1. Bell inequalities have traditionally been used to demonstrate that quantum theory is nonlocal.
2. This work introduces a class of Bell inequalities tailored to detect maximally entangled states.
3. The tight classical, non-signalling and quantum bounds of the inequalities are derived analytically and proven to be attained by maximally entangled states.
The article is generally reliable and trustworthy, as it provides a detailed description of the research conducted on Bell inequalities tailored to detect maximally entangled states. The authors provide an analytical derivation of the tight classical, non-signalling and quantum bounds for their proposed class of Bell inequalities, which is then proven to be attained by maximally entangled states. Furthermore, the authors discuss potential applications for their proposed class of Bell inequalities in device-independent protocols requiring maximally entangled states.
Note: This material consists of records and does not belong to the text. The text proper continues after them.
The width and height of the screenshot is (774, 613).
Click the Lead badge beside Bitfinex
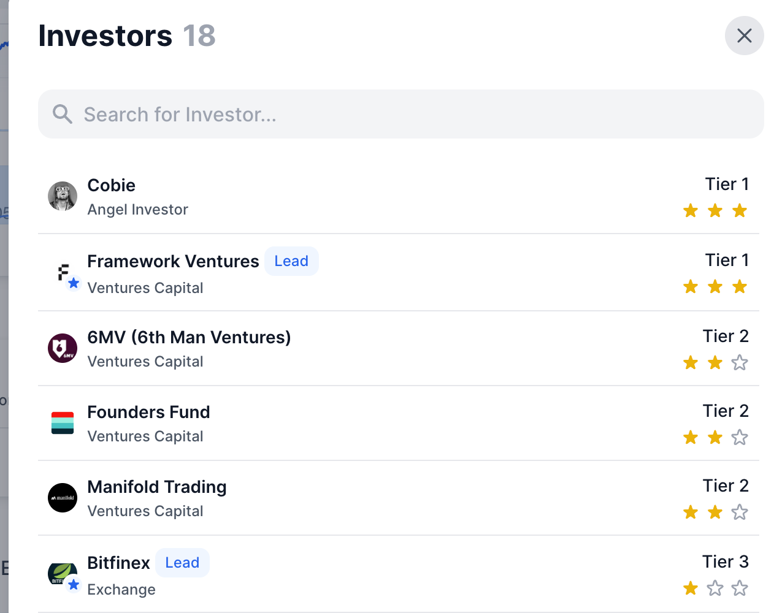pyautogui.click(x=182, y=562)
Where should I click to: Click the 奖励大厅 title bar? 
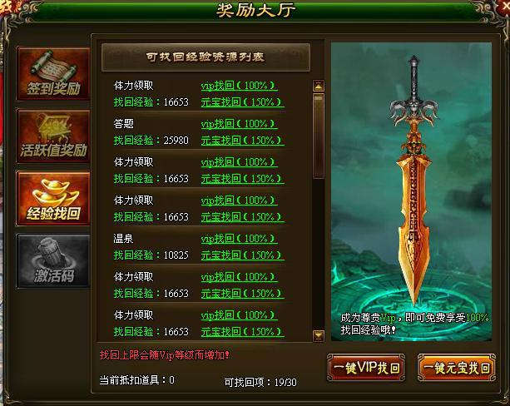click(x=255, y=11)

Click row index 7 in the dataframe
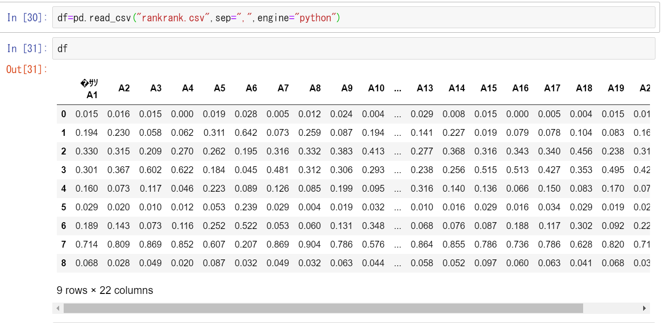coord(64,244)
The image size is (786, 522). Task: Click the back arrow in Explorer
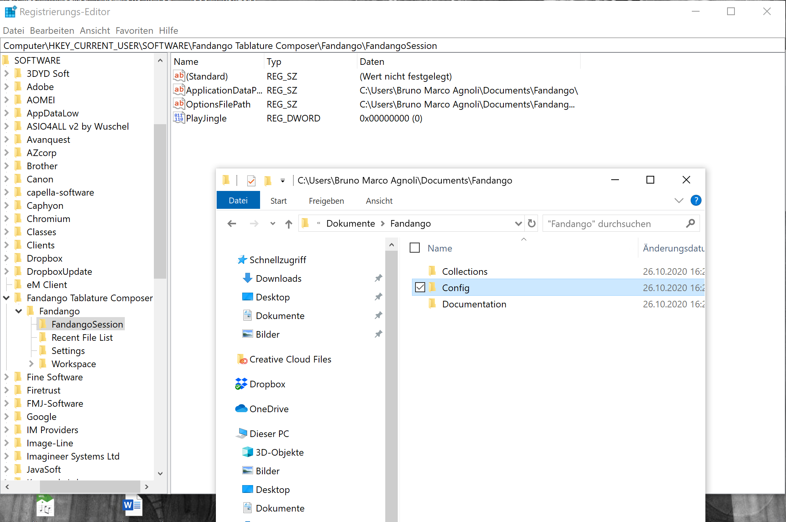(x=232, y=224)
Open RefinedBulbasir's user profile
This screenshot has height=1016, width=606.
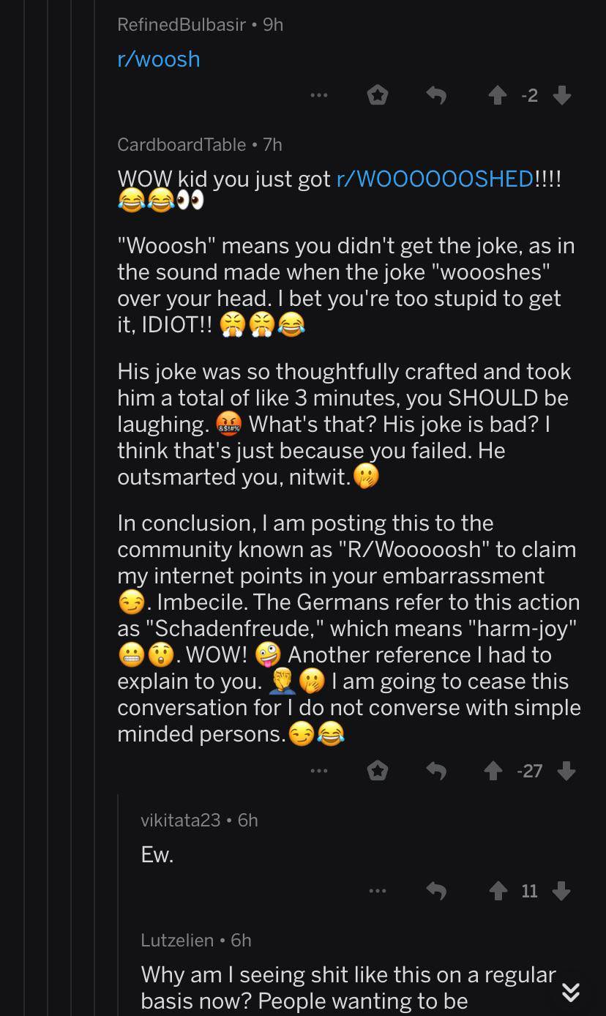(x=181, y=24)
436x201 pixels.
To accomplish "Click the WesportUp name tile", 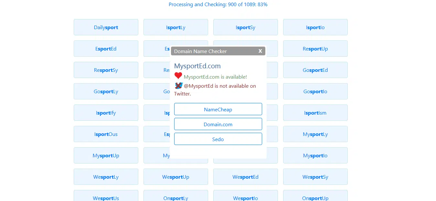I will coord(175,177).
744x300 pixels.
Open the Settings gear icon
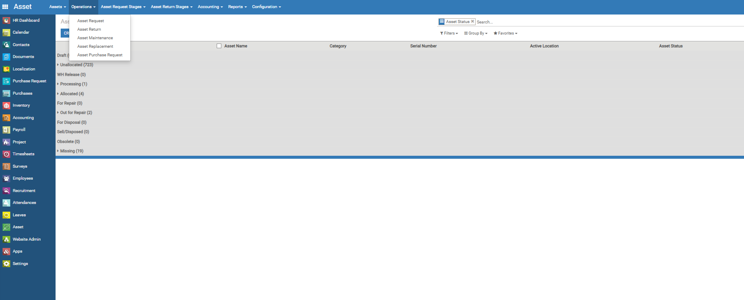(6, 264)
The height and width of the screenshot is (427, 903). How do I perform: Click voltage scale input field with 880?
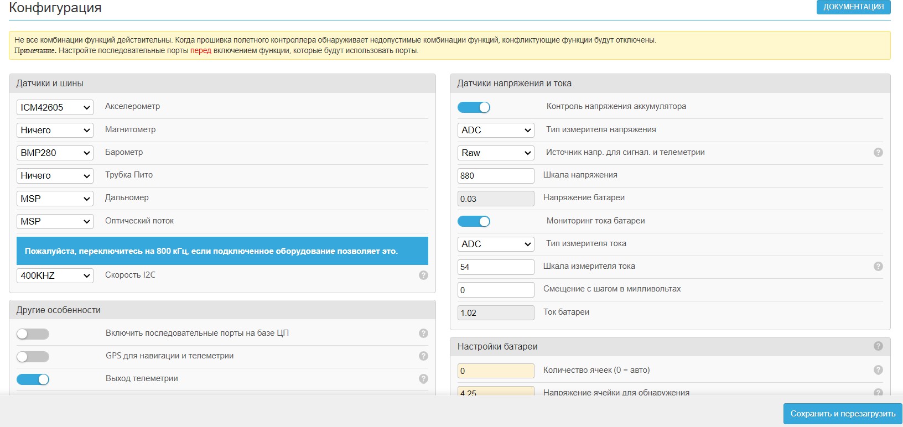tap(496, 176)
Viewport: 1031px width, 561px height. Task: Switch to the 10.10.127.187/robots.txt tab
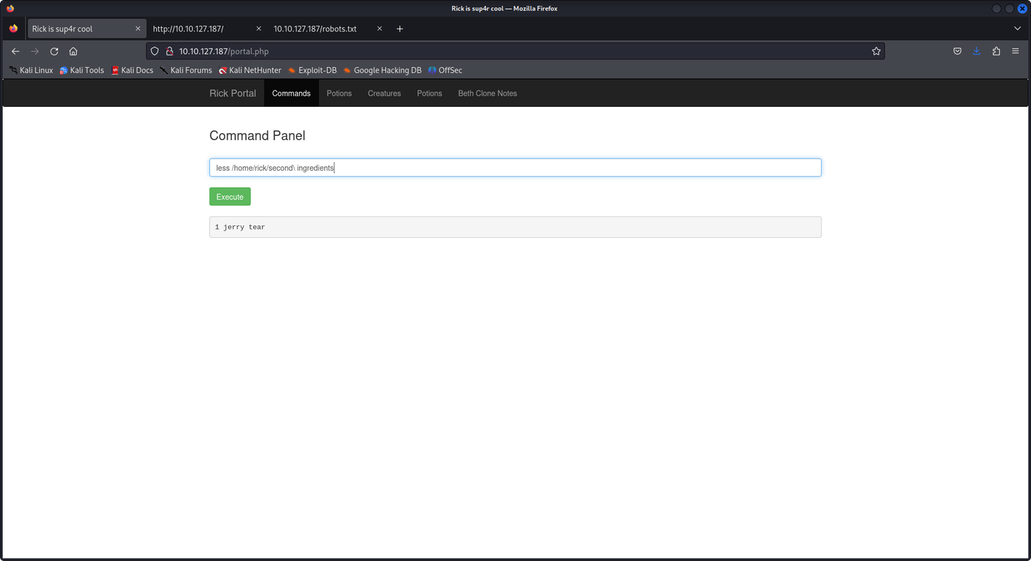tap(315, 29)
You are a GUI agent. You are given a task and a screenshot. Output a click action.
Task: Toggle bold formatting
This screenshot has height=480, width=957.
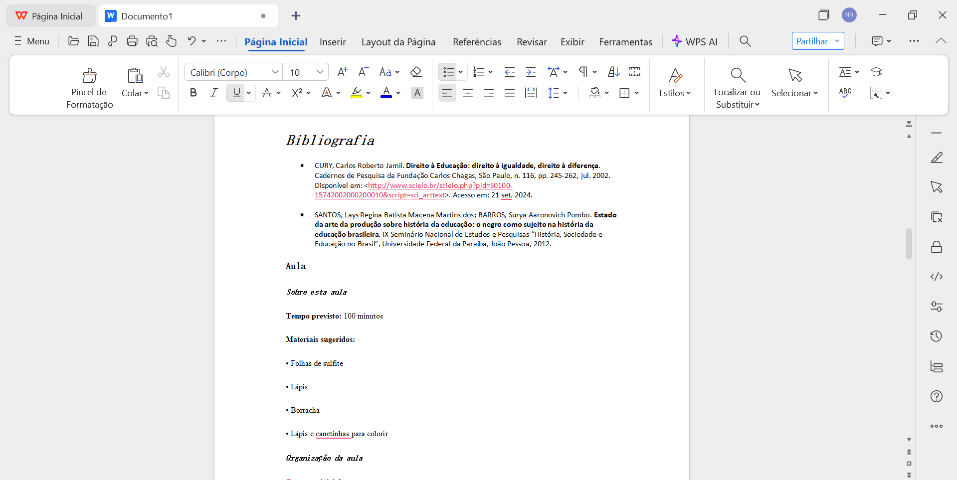coord(193,92)
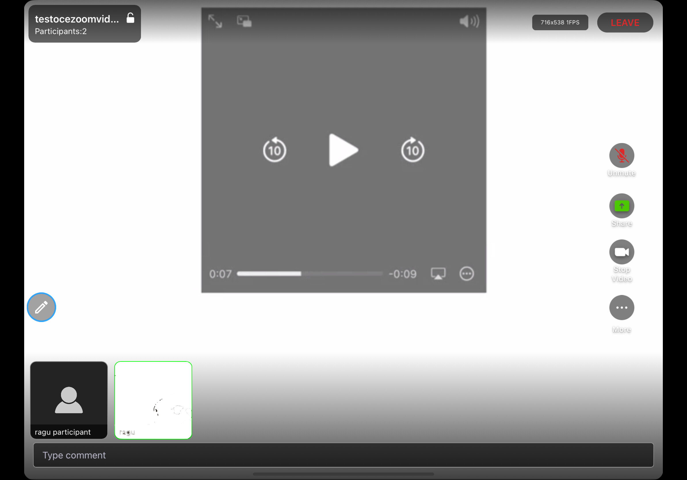687x480 pixels.
Task: Open video player more options circle
Action: pos(466,274)
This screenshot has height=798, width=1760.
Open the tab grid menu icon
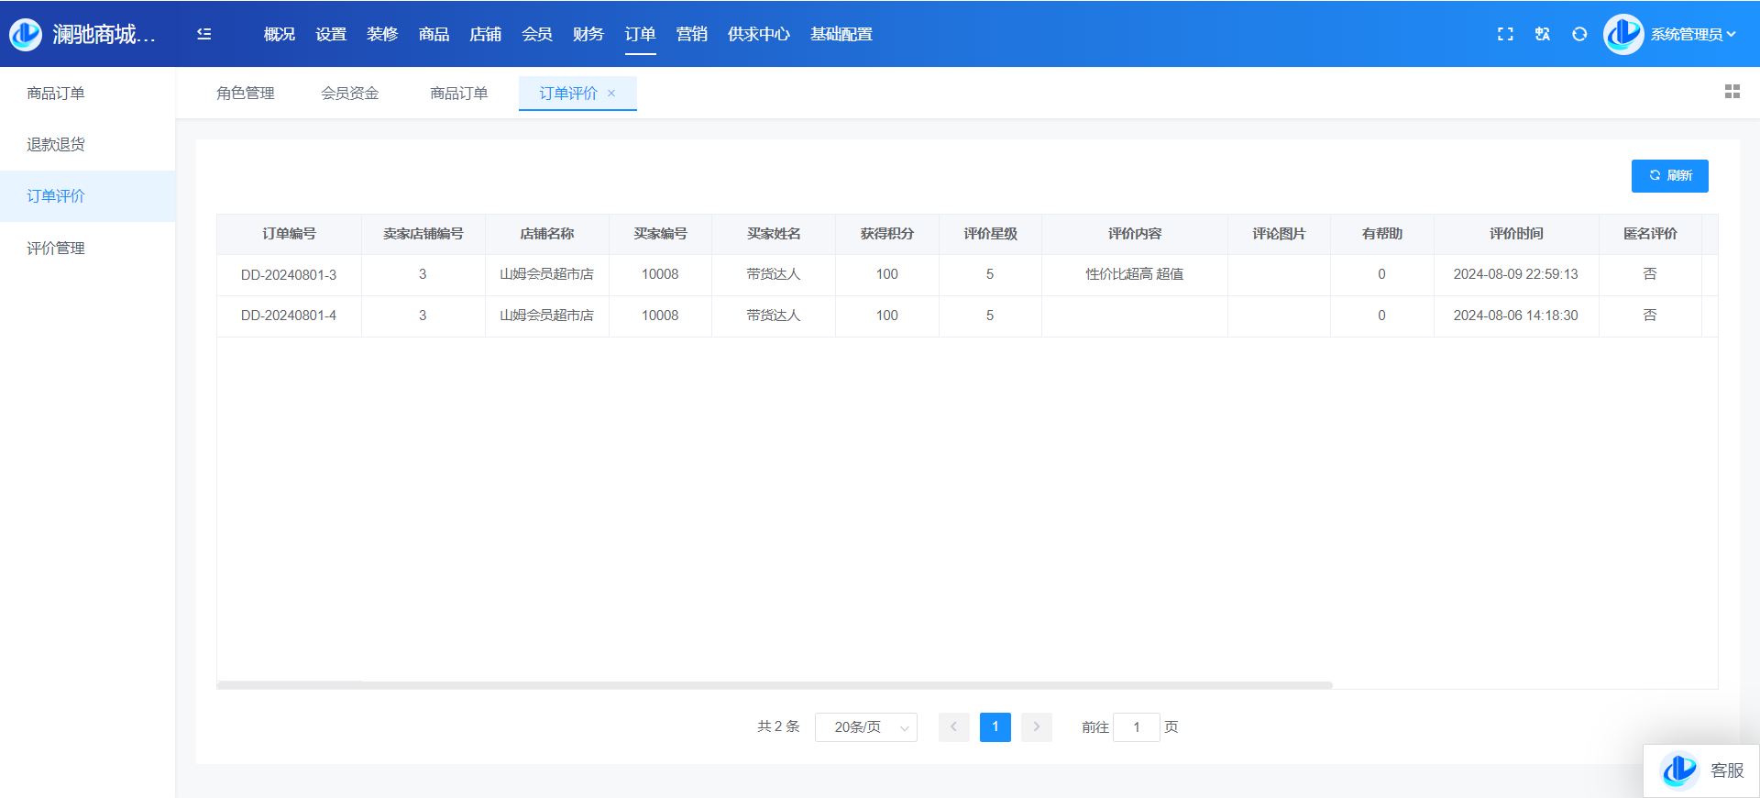point(1732,92)
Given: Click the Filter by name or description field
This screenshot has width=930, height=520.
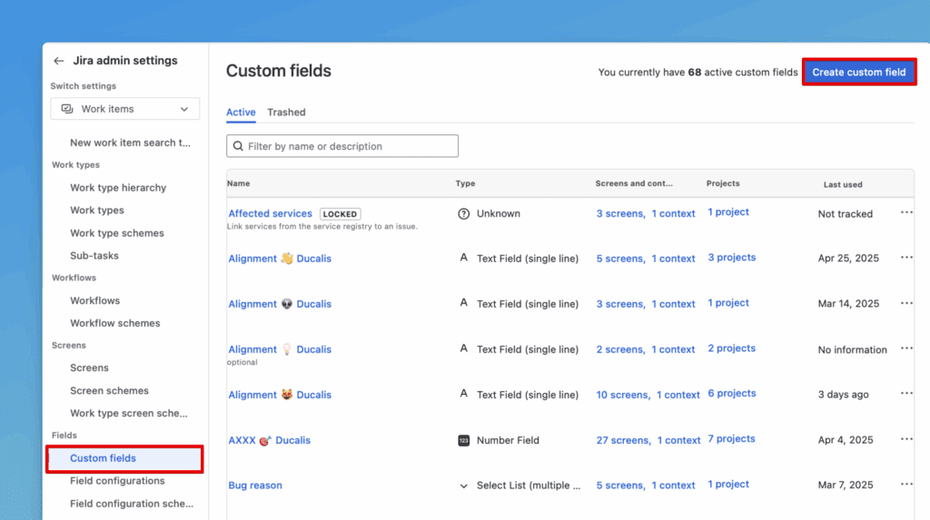Looking at the screenshot, I should point(350,146).
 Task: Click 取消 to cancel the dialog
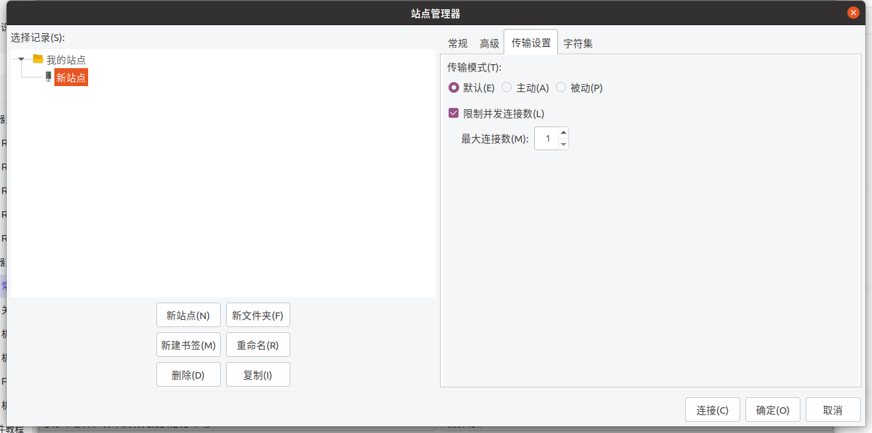tap(832, 410)
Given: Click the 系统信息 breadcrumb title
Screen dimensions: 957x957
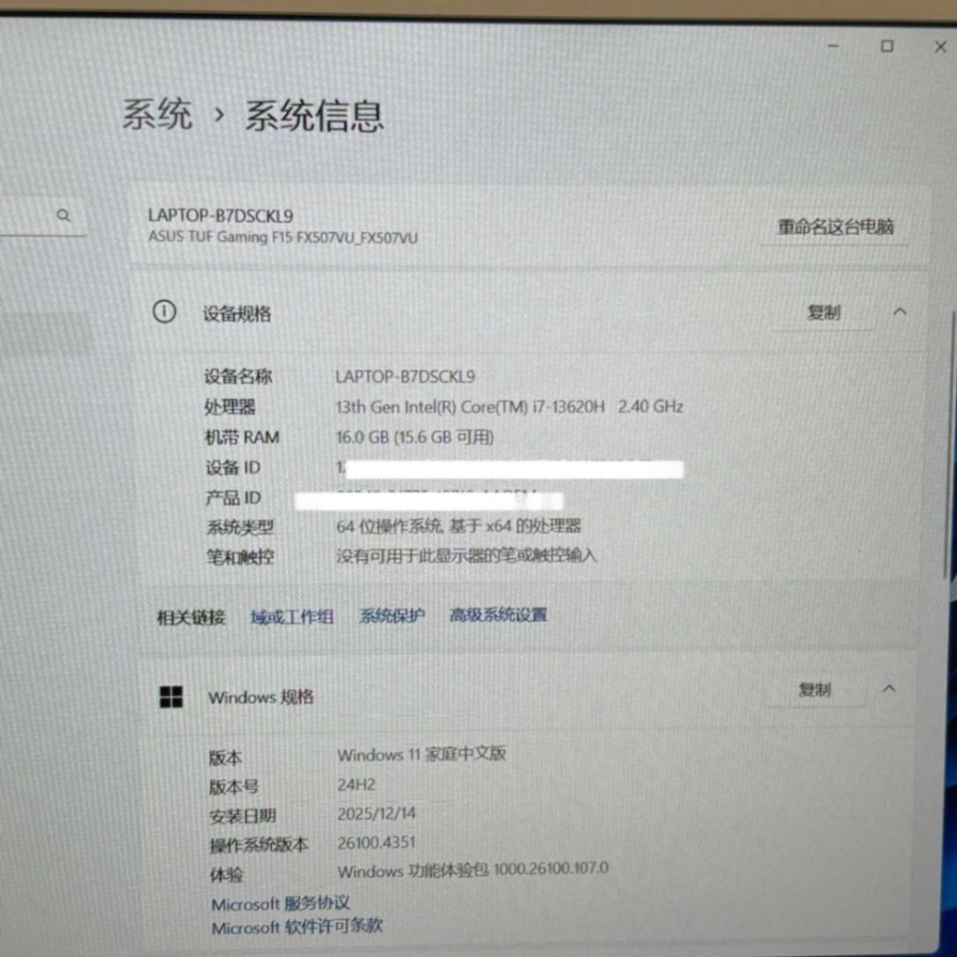Looking at the screenshot, I should pos(314,116).
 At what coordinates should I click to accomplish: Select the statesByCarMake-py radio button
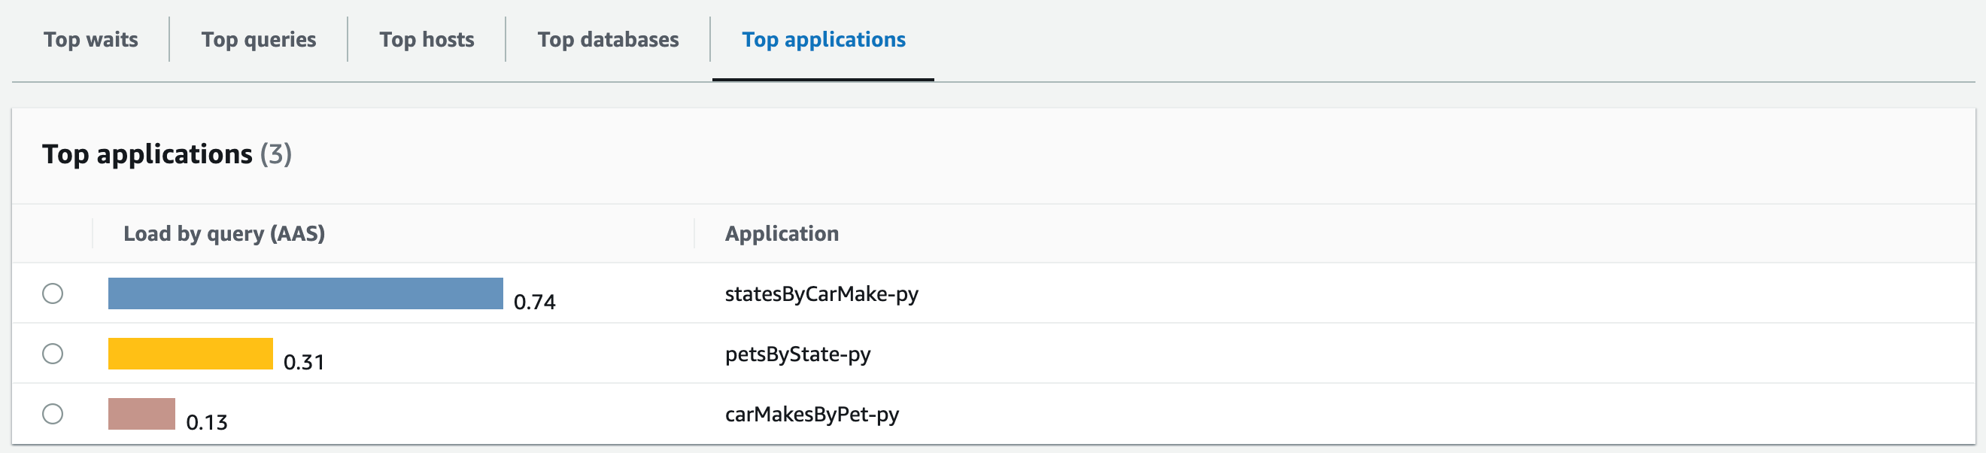52,293
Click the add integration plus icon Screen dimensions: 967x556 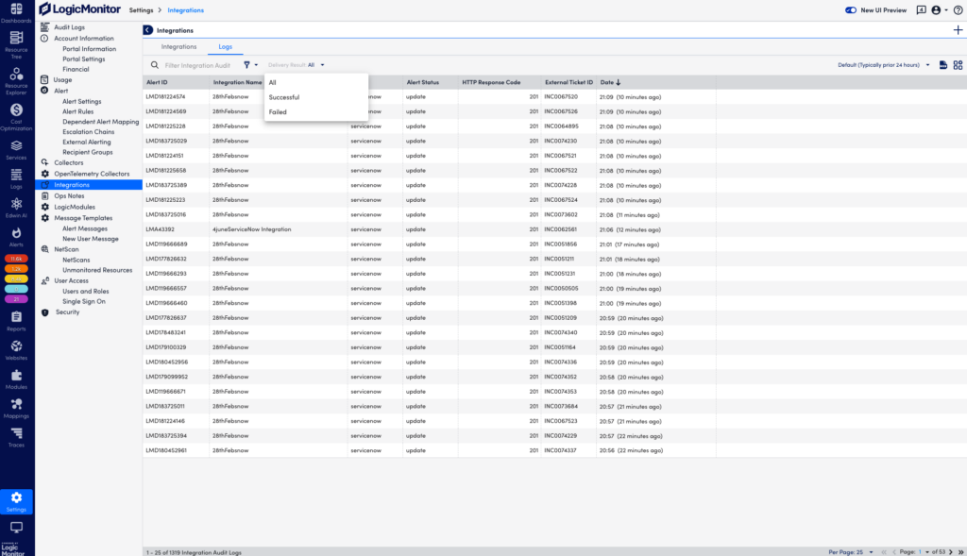click(958, 30)

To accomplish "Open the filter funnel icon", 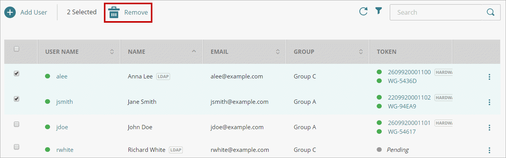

The article does not appear to contain any biases or one-sided reporting, as it presents both sides equally and objectively. All claims made are supported with evidence from the research conducted, and all counterarguments are explored thoroughly. There is no promotional content present in the article either, as it focuses solely on presenting the results of the research conducted without any attempts at persuasion or manipulation.
The only potential issue with this article is that it does not mention any possible risks associated with using these Bell inequalities in device-independent protocols requiring maximally entangled states. However, this does not detract from its overall trustworthiness and reliability as a source of information on this topic.